Nosotros hemos escuchado música en cassette, LP (ahora se los conoce por discos de vinilo), CD, en mp3 y a través de Spotify. Y sin despeinarnos. Además, fuimos los primeros en tomar conciencia con el gasto energético porque, para ahorrar pilas, las cintas de cassette las rebobinábamos con un boli Bic.

Si queríamos quedar con los amigos, como solían vivir en la misma zona, íbamos a su portal y llamábamos al portero automático: «Pili, ya estoy aquí, baja». Pero si queríamos hablar con alguien que no estuviera muy cerca, llamábamos con el único teléfono de la casa, que solía estar en el salón, marcando una ruedecita con números y teniendo mucho cuidado de no prolongar demasiado la conversación porque había que dejar la línea libre no fuera a haber una ‘urgencia’ y alguien quisiera contactar con la familia. Ese cuidado era especialmente sensible si la llamada era a un lugar fuera de tu ciudad, porque entonces se trataba de una conferencia y, además de tener ocupada la línea poniendo en peligro la transmisión de un posible mensaje urgente (según mi madre, todas las desgracias que podían pasar a sus familiares podían ocurrir cuando yo me ponía a hablar con mis amigas), la llamada costaba un riñón. Entonces no había más que una compañía telefónica y el monopolio conllevaba que cobraban lo que querían (he de reconocer que en este aspecto poco se ha cambiado, salvo lo del monopolio, lo de que te cobren lo que quieren sigue igual).

Es decir, el teléfono era para dar avisos: «voy a llegar tarde», «quedamos a las siete en la puerta del cine», «se ha muerto la tía Julia». De esa manera de comunicarnos pasamos al teléfono móvil en sus diferentes versiones: desde un pedazo de mamotreto con teclas de tamaño similar a las de un teclado de ordenador y antena de radio, hasta los más modernos smartphone con vídeo llamadas y domótica incluida.

*CONSIGNAS*
a) Responda brevemente, según el fragmento, a estas preguntas:
(i) ¿Con qué objeto se rebobinaban las cintas de cassette para ahorrar pilas?
(ii) ¿En qué parte de la casa solía estar el único teléfono?
(iii) ¿Qué nombre recibía una llamada a un lugar fuera de la propia ciudad?
b) Indique si cada afirmación coincide con el fragmento y cite las palabras exactas que lo deciden:
(i) El único teléfono de la casa solía estar en la cocina.
(ii) En aquella época existía una sola compañía telefónica.
(iii) Los primeros teléfonos móviles tenían antena de radio.

*DATOS MOSTRADOS*
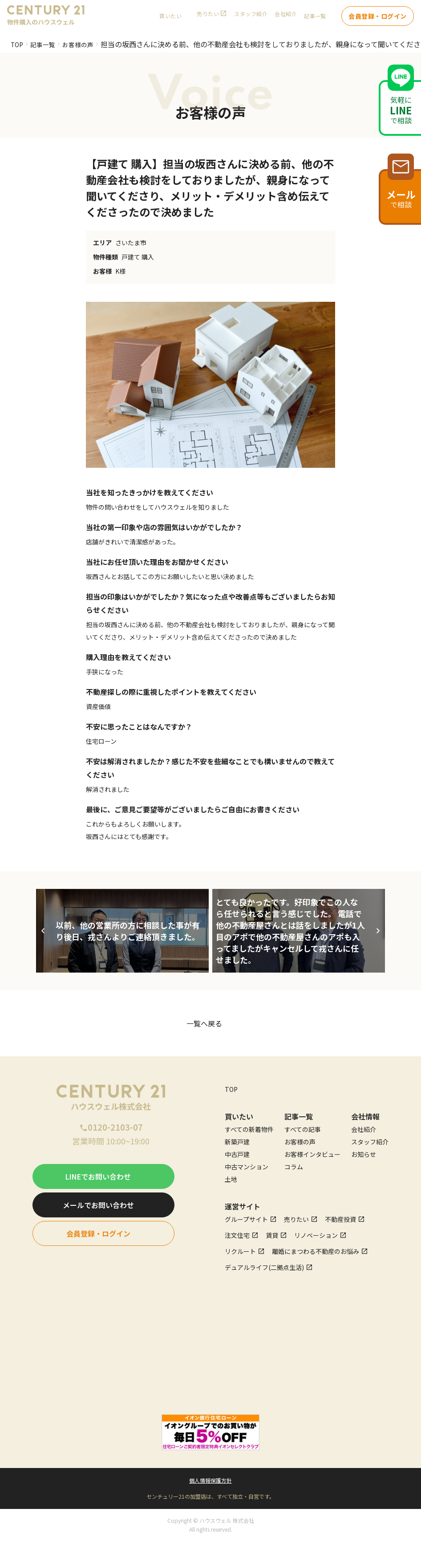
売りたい (208, 18)
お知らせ (363, 1154)
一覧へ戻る (204, 1023)
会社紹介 (286, 18)
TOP (18, 44)
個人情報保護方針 (210, 1480)
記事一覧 (46, 44)
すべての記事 (302, 1129)
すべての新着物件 (249, 1129)
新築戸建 (237, 1141)
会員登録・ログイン (377, 17)
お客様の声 (86, 44)
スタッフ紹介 (250, 18)
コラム (293, 1166)
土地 (231, 1179)
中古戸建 (237, 1154)
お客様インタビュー (312, 1154)
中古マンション (246, 1166)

*RESPUESTAS DEL EJERCICIO*
a)
(i) Con un boli Bic.
(ii) En el salón.
(iii) Una conferencia.

b)
(i) No: «que solía estar en el salón».
(ii) Sí: «Entonces no había más que una compañía telefónica».
(iii) Sí: «un pedazo de mamotreto con teclas de tamaño similar a las de un teclado de ordenador y antena de radio».